→ **TEXT PROVIDED**
(begin)

The objective of the second part of the tutorial is to learn about text generation using recurrent neural networks. In particular, we will train a recurrent neural network using a small amount of textual data written by [Shakespeare]https://en.wikipedia.org/wiki/William_Shakespeare). Once this model is trained, we will use it to generate new text in the style of Shakespeare.

**Note** that people often use the term RNN even when training an LSTM. RNN has become the generic term regardless of the type (in addition to LSTMs, there are other variants that are commonly used such as [Gated Recurrent Units (GRUs)](http://colah.github.io/posts/2015-08-Understanding-LSTMs/)).

The model we will use is a bit more complex than the one for task 1. Contrary to the previous section, all code is provided (i.e., there are no exercises to complete). We suggest you go through all of the code to ensure that you understand both its logic as it relates to text processing but also how to design and train an RNN for text generation. The code could be relatively easily adapted to other tasks that you may care about. 

Further, this notebook also contains some of the data pre-processing steps, in particular the ones that take our dataset and arranges it such that it can be used to train a neural language model based on LSTMs.  

Happy generation!

## A bit more context to understand language modelling



A sequence of words $\mathbf{s}$ can be represented as a sequence of $N$ discrete symbols (or lexical tokens) such that $\mathbf{s} = (w_{1}, \dots, w_{N})$, where $w_{t}$ is a word or a punctation mark. Each symbol can be represented by an integer corresponding to its index in the vocabulary $V$. $V$ contains all symbols for a particular task (the vocabulary is usually built from the dataset we use for a task). The objective of a language model is to estimate the (joint) probability of a sequence $p(\mathbf{s}) = p(w_{1}, \dots, w_{N})$, which can be decomposed as a product of conditional probabilities such that:

\begin{equation}
  p(\mathbf{s}) = \prod^{N}_{t=1} p(w_{t} | w_{1}, \dots, w_{t-1}).

(end)

→ **OBJECTIVE 1**
Answer these questions about the tutorial excerpt:
(a) Whose writing makes up the small amount of textual data used to train the network?
(b) Besides LSTMs, which variant of recurrent network does the excerpt name as commonly used?
(c) What does the vocabulary $V$ contain?
The text and the records are unrelated material.

→ **PROVIDED RECORDS**
(begin)

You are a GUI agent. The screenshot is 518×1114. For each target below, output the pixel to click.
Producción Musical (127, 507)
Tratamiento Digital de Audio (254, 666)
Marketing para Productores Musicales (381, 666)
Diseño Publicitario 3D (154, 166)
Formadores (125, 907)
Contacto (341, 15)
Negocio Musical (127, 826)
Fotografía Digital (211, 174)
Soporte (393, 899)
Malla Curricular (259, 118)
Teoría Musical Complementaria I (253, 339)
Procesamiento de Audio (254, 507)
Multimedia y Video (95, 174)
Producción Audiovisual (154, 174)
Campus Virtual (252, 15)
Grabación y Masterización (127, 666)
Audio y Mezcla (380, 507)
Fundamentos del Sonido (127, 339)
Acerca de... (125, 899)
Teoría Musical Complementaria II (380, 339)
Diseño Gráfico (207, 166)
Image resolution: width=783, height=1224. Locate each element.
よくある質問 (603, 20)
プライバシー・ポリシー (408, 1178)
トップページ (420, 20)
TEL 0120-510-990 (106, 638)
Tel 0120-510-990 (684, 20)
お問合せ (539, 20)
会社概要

(end)

→ **OBJECTIVE 2**
Quote the lines of the records from the line containing "Fundamentos del Sonido (127, 339)" up to and including the line containing "トップページ (420, 20)".

→ **EXPECTED ANSWER 1**
(a) Shakespeare's.
(b) Gated Recurrent Units (GRUs).
(c) All symbols for a particular task.

→ **EXPECTED ANSWER 2**
Fundamentos del Sonido (127, 339)
Acerca de... (125, 899)
Teoría Musical Complementaria II (380, 339)
Diseño Gráfico (207, 166)
Image resolution: width=783, height=1224. Locate each element.
よくある質問 (603, 20)
プライバシー・ポリシー (408, 1178)
トップページ (420, 20)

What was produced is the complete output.